_ABOUT THIS EXERCISE_
Take every entry below and copy it out word for word.
****************************************
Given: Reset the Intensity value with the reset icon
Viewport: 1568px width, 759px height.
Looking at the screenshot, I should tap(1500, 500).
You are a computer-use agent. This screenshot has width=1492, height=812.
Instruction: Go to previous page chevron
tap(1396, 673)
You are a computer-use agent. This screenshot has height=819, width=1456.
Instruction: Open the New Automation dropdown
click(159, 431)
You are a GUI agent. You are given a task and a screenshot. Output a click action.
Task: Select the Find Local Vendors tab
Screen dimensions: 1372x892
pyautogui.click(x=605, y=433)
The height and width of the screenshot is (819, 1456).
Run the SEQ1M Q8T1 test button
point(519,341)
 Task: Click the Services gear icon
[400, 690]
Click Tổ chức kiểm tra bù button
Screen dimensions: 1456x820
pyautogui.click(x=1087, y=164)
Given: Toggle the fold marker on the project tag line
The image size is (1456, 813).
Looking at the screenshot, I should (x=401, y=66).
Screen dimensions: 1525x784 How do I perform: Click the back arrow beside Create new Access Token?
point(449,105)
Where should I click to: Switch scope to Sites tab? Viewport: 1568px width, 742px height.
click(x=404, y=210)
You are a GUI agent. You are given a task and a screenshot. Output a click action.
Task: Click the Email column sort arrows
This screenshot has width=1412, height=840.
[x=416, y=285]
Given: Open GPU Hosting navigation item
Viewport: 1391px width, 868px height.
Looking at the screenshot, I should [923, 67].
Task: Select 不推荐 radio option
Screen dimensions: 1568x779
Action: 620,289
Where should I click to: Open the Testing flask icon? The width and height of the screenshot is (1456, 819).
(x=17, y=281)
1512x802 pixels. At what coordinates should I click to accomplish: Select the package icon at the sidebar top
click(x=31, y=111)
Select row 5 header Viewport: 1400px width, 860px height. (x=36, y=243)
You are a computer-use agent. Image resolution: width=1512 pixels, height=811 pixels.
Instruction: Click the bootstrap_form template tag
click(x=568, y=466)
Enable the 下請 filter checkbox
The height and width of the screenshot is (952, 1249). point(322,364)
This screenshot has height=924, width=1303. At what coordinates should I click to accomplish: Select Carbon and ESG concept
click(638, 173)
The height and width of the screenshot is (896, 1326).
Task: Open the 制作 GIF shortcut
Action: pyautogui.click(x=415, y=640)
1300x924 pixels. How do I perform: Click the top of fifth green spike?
****************************************
_OUTPUT FOR THIS EXERCISE_
Given: Reset the Intensity value with the reset icon
Viewport: 1568px width, 759px height.
Looking at the screenshot, I should tap(1500, 500).
You are a computer-use agent. This screenshot has width=1492, height=812.
Instruction: Go to previous page chevron
tap(1396, 673)
You are a computer-use agent. This screenshot has height=819, width=1456.
Instruction: Open the New Automation dropdown
click(159, 431)
You are a GUI agent. You are given a task and a screenshot. Output a click action.
Task: Select the Find Local Vendors tab
Screen dimensions: 1372x892
pyautogui.click(x=605, y=433)
The height and width of the screenshot is (819, 1456).
Run the SEQ1M Q8T1 test button
point(519,341)
 Task: Click the Services gear icon
[400, 690]
Click Tổ chức kiểm tra bù button
Screen dimensions: 1456x820
pyautogui.click(x=1087, y=164)
Given: Toggle the fold marker on the project tag line
The image size is (1456, 813).
Looking at the screenshot, I should (x=401, y=66).
Screen dimensions: 1525x784 How do I perform: Click the back arrow beside Create new Access Token?
point(449,105)
Where should I click to: Switch scope to Sites tab? Viewport: 1568px width, 742px height.
click(x=404, y=210)
You are a GUI agent. You are given a task and a screenshot. Output a click action.
Task: Click the Email column sort arrows
This screenshot has width=1412, height=840.
[x=416, y=285]
Given: Open GPU Hosting navigation item
Viewport: 1391px width, 868px height.
Looking at the screenshot, I should [923, 67].
Task: Select 不推荐 radio option
Screen dimensions: 1568x779
Action: 620,289
Where should I click to: Open the Testing flask icon? The width and height of the screenshot is (1456, 819).
(x=17, y=281)
1512x802 pixels. At what coordinates should I click to accomplish: Select the package icon at the sidebar top
click(x=31, y=111)
Select row 5 header Viewport: 1400px width, 860px height. (x=36, y=243)
You are a computer-use agent. Image resolution: width=1512 pixels, height=811 pixels.
Instruction: Click the bootstrap_form template tag
click(x=568, y=466)
Enable the 下請 filter checkbox
The height and width of the screenshot is (952, 1249). point(322,364)
This screenshot has height=924, width=1303. At what coordinates should I click to accomplish: Select Carbon and ESG concept
click(638, 173)
The height and width of the screenshot is (896, 1326).
Task: Open the 制作 GIF shortcut
Action: pyautogui.click(x=415, y=640)
1300x924 pixels. How do I perform: Click the top of fifth green spike?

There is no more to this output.